American politician (born 1970)

John Christian Wray (born November 20, 1970) is an American lawyer, businessman, and politician. He is the current County Judge of Ellis County, Texas. He served as a member of the Texas House of Representatives for the 10th district from 2015 to 2021. Wray is a member of Republican Party. He lost the special election race for District 10 on September 28, 2021.

==Early life and education==
Wray graduated from Waxahachie High School in 1989. He earned a Bachelor of Science degree in political science from Texas A&M University and a Juris Doctor from the University of Texas School of Law.

== Career ==
He is a former mayor of Waxahachie and past member of the Waxahachie City Council. He practiced law for six years in Houston, Texas, prior to returning to Waxahachie. He is the co-owner of Town Square Title, a title company.
Wray was first elected in 2014 to represent Texas House District 10. In July 2019, Wray publicized that he would not run for re-election for District 10, of the Texas State House of Representatives. In a news release he stated that, "these elected jobs are not meant to be lifetime positions". Two years later on July 29, 2021, Wray announced his candidacy for District 10 in a special election to replace Jake Ellzey, who vacated the district seat after winning he 2021 Texas's 6th congressional district special election two days prior.

==Elections==
Wray won a runoff election on May 27, 2014, against T. J. Fabby with 6,031 votes (52.9 percent) to 5,363 (47.1 percent), for the right to succeed the retiring Republican representative Jim Pitts, who had held the seat since 1993.

In the general election held on November 6, 2018, Wray retained his House seat for a third term. With 44,601 votes (70.3 percent), he defeated Democrat Kimberly Emery, who polled 17,405 votes (27.4 percent). A Libertarian, Matt Savino, polled another 1,453 ballots (2.3 percent).

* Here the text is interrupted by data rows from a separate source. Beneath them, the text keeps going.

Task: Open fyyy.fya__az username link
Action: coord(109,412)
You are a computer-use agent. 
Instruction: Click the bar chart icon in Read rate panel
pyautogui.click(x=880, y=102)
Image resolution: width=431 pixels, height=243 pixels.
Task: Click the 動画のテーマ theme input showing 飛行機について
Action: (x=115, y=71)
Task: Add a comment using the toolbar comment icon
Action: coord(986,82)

In 2021, Wray announced his candidacy for the Texas House of Representatives District 10 special election to replace Jake Ellzey, who vacated the district seat after winning Texas's 6th congressional district special election. Wray was endorsed by Texans for Lawsuit Reform. The special election was held on August 31, 2021, and Wray placed second with 36 percent of the vote with 4,031 votes and Brian Harrison placed first with 41 percent of the vote with 4,613 votes. He and Harrison faced each other in a runoff election which he lost against Harrison 55.38% to 44.62%.

==Personal life==
Wray and his wife, Michele, have two children.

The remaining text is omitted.